* Work item
Could you set down every record exactly as it appears?

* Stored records
***
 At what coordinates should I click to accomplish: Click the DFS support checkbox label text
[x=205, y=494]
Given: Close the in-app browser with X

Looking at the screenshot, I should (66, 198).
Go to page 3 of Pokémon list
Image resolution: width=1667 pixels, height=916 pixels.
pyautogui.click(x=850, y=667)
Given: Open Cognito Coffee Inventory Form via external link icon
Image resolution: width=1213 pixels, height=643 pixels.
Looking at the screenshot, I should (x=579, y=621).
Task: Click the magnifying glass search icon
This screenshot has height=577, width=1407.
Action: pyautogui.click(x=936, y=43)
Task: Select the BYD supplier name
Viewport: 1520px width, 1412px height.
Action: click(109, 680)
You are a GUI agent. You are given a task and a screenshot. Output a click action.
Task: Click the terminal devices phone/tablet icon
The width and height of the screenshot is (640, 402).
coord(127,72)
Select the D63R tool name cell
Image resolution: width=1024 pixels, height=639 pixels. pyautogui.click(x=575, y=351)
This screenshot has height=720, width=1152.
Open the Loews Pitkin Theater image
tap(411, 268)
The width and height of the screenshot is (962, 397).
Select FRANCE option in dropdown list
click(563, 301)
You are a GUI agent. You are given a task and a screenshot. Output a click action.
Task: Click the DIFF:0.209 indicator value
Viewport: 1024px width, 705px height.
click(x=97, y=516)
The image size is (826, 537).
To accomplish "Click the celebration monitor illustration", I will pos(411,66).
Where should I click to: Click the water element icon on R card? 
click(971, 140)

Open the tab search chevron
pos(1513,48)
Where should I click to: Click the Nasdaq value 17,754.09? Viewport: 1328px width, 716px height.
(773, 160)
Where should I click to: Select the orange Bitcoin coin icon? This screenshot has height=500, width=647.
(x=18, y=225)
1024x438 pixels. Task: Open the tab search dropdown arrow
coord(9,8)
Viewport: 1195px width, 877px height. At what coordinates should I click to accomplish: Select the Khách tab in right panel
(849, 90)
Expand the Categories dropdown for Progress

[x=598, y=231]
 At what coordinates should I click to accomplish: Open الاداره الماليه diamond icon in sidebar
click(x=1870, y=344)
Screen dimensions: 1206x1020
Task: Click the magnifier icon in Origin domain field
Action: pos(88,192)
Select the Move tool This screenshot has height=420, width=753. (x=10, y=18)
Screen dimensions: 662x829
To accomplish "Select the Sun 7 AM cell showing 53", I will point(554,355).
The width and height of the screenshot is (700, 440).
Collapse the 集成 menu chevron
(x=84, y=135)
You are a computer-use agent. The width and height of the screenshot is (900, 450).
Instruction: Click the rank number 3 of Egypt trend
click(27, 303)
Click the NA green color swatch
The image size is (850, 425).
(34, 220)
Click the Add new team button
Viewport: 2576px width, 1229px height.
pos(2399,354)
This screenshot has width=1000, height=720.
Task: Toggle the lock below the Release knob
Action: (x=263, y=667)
***
* Task result
 At what coordinates should I click to accomplish: Click the DFS support checkbox label text
[x=205, y=494]
Given: Close the in-app browser with X

Looking at the screenshot, I should (66, 198).
Go to page 3 of Pokémon list
Image resolution: width=1667 pixels, height=916 pixels.
pyautogui.click(x=850, y=667)
Given: Open Cognito Coffee Inventory Form via external link icon
Image resolution: width=1213 pixels, height=643 pixels.
Looking at the screenshot, I should (x=579, y=621).
Task: Click the magnifying glass search icon
This screenshot has height=577, width=1407.
Action: pyautogui.click(x=936, y=43)
Task: Select the BYD supplier name
Viewport: 1520px width, 1412px height.
Action: click(109, 680)
You are a GUI agent. You are given a task and a screenshot. Output a click action.
Task: Click the terminal devices phone/tablet icon
The width and height of the screenshot is (640, 402).
coord(127,72)
Select the D63R tool name cell
Image resolution: width=1024 pixels, height=639 pixels. pyautogui.click(x=575, y=351)
This screenshot has height=720, width=1152.
Open the Loews Pitkin Theater image
tap(411, 268)
The width and height of the screenshot is (962, 397).
Select FRANCE option in dropdown list
click(563, 301)
You are a GUI agent. You are given a task and a screenshot. Output a click action.
Task: Click the DIFF:0.209 indicator value
Viewport: 1024px width, 705px height.
click(x=97, y=516)
The image size is (826, 537).
To accomplish "Click the celebration monitor illustration", I will pos(411,66).
Where should I click to: Click the water element icon on R card? 
click(971, 140)

Open the tab search chevron
pos(1513,48)
Where should I click to: Click the Nasdaq value 17,754.09? Viewport: 1328px width, 716px height.
(773, 160)
Where should I click to: Select the orange Bitcoin coin icon? This screenshot has height=500, width=647.
(x=18, y=225)
1024x438 pixels. Task: Open the tab search dropdown arrow
coord(9,8)
Viewport: 1195px width, 877px height. At what coordinates should I click to accomplish: Select the Khách tab in right panel
(849, 90)
Expand the Categories dropdown for Progress

[x=598, y=231]
 At what coordinates should I click to accomplish: Open الاداره الماليه diamond icon in sidebar
click(x=1870, y=344)
Screen dimensions: 1206x1020
Task: Click the magnifier icon in Origin domain field
Action: pos(88,192)
Select the Move tool This screenshot has height=420, width=753. (x=10, y=18)
Screen dimensions: 662x829
To accomplish "Select the Sun 7 AM cell showing 53", I will point(554,355).
The width and height of the screenshot is (700, 440).
Collapse the 集成 menu chevron
(x=84, y=135)
You are a computer-use agent. The width and height of the screenshot is (900, 450).
Instruction: Click the rank number 3 of Egypt trend
click(27, 303)
Click the NA green color swatch
The image size is (850, 425).
(34, 220)
Click the Add new team button
Viewport: 2576px width, 1229px height.
pos(2399,354)
This screenshot has width=1000, height=720.
Task: Toggle the lock below the Release knob
Action: (x=263, y=667)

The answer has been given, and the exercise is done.